- Exercise text -
_ _ _

Dealing with Life Crises – Focus
Dealing with life crises are important to us all. When faced with startling events we must be able to respond in a positive way. Those that plan scenarios beforehand are often in a better position to excel.
Workplaces place a premium on our ability to deal with unexpected situation. I once attended an interview where I was asked to describe my experience with dealing with “what if?” situations.
I was a fortunate enough to remember when I was in a group looking after international visitors as a case study.
We had to work out how to deal with different people and their expectations in a culture different from where they lived.
Getting timely information helped our team leader quickly allocate people and resources to deal with the liaison work. We rapidly developed ways of working together with minimal conflict by first addressing issues in the spirit.
Being all part of one body, we joined hands and prayed together for the leading of the Holy Spirit in our activities and interactions. There were a few tense moments where I felt close to being overwhelmed. But in the end all interactions were productive.
I found that always volunteering for these services when the call came helped me in my own life situations.
I did not get this job but two years later I was to find myself working for this organisation as I had persevered when further openings came.
Regularly placing myself outside of my comfort zone ultimately led to my freedom from mental illness. A supportive wife with an environment that regularly threw challenges created the drive to normal mental health.
When I could no longer cope with managing the growing camera and sound team I was reassigned to the choir in church. There was never a shortage of relevance for my person. Years went by with each day seeing improvements in my personal organisation.
Mental illness is a life crisis on it’s own. It’s rarely treatable. Medication and other therapy often ends in relapse or development of other forms of ill health.
A long series of short victories catapulted me into my final testimony. God in His Word promises the return of wasted years.
When four years of unemployment followed my mental health recovery, the support I had from those close to me was second to none.
I was later to have a truly nuclear family with wife and child. Due to my past mental health record I faced even greater challenges in keeping my job paradoxically.
I had a clean bill of health for a decade but a breathing issue I developed from my first hospital admission still dogged me. I was not conscious of this issue initially. Later reviewing work assessments I found a note a decade earlier of a complaint of low -level burping.
Five years after I was to be made redundant on the basis of this. Two years following this Parliament passed mental health protection laws that could have kept me at work.
When the defense to my noisy responses to my breathing problems (real or imagined) was presented as a previous medical ill health condition I was still let go. It was on record I had recovered. I had a normal life without medication.

_ _ _

- Information given -
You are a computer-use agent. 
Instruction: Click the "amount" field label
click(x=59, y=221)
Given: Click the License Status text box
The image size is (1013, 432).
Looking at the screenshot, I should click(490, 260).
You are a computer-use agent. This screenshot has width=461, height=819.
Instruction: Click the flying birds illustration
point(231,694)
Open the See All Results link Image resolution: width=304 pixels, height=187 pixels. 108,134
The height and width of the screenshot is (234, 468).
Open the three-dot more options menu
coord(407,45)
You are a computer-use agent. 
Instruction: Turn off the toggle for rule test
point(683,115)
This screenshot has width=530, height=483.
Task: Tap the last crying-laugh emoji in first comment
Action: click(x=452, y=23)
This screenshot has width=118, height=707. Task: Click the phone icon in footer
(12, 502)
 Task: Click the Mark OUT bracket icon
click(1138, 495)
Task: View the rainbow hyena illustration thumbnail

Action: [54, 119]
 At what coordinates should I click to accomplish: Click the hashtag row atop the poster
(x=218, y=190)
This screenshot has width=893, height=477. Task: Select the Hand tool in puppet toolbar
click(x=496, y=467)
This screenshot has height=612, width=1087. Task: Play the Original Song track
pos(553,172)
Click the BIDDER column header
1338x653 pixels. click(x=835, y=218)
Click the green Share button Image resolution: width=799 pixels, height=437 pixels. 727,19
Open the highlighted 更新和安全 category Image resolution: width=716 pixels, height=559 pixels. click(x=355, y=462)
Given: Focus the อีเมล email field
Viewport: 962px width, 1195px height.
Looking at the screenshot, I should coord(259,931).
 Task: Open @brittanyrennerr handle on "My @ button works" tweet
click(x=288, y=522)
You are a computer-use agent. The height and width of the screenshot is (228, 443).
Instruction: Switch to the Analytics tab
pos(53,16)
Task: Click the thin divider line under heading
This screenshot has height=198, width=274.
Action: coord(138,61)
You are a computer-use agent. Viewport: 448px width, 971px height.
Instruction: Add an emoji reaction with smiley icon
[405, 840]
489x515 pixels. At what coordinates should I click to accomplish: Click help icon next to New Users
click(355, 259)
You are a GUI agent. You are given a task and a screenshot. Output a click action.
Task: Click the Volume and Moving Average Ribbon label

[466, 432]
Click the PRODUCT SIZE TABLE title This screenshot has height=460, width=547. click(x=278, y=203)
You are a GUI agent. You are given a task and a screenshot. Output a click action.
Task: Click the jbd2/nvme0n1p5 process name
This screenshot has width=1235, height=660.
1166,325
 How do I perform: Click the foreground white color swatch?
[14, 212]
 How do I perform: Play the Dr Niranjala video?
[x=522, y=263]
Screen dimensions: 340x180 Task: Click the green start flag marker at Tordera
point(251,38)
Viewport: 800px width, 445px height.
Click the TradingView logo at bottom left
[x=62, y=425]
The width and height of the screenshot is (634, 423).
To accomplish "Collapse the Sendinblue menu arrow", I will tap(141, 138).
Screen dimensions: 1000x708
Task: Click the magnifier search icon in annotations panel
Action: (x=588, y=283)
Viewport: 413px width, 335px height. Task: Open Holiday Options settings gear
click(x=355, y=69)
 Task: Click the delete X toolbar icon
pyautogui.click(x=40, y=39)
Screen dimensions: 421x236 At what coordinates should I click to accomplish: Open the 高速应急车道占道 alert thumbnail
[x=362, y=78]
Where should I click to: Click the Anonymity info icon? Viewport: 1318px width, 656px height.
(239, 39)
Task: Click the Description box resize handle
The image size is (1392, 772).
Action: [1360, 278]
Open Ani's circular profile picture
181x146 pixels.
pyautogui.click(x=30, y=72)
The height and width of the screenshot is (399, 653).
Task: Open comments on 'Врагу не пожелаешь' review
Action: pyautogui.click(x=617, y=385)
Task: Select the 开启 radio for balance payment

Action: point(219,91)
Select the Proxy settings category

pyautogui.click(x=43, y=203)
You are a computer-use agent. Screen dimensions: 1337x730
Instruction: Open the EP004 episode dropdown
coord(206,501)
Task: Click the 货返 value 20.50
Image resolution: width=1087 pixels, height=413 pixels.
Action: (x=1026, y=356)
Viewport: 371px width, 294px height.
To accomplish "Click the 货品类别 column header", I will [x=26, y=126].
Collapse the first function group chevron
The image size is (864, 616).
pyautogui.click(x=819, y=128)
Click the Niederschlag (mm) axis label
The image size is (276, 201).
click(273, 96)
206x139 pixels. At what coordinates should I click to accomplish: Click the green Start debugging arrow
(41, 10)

_ _ _

- Problem to work on -
Print everything in the piece on dealing with life crises from "We had to work" down to "own life situations.", word for word. The listing has no connection to the piece on dealing with life crises.

- Answer space -
We had to work out how to deal with different people and their expectations in a culture different from where they lived.
Getting timely information helped our team leader quickly allocate people and resources to deal with the liaison work. We rapidly developed ways of working together with minimal conflict by first addressing issues in the spirit.
Being all part of one body, we joined hands and prayed together for the leading of the Holy Spirit in our activities and interactions. There were a few tense moments where I felt close to being overwhelmed. But in the end all interactions were productive.
I found that always volunteering for these services when the call came helped me in my own life situations.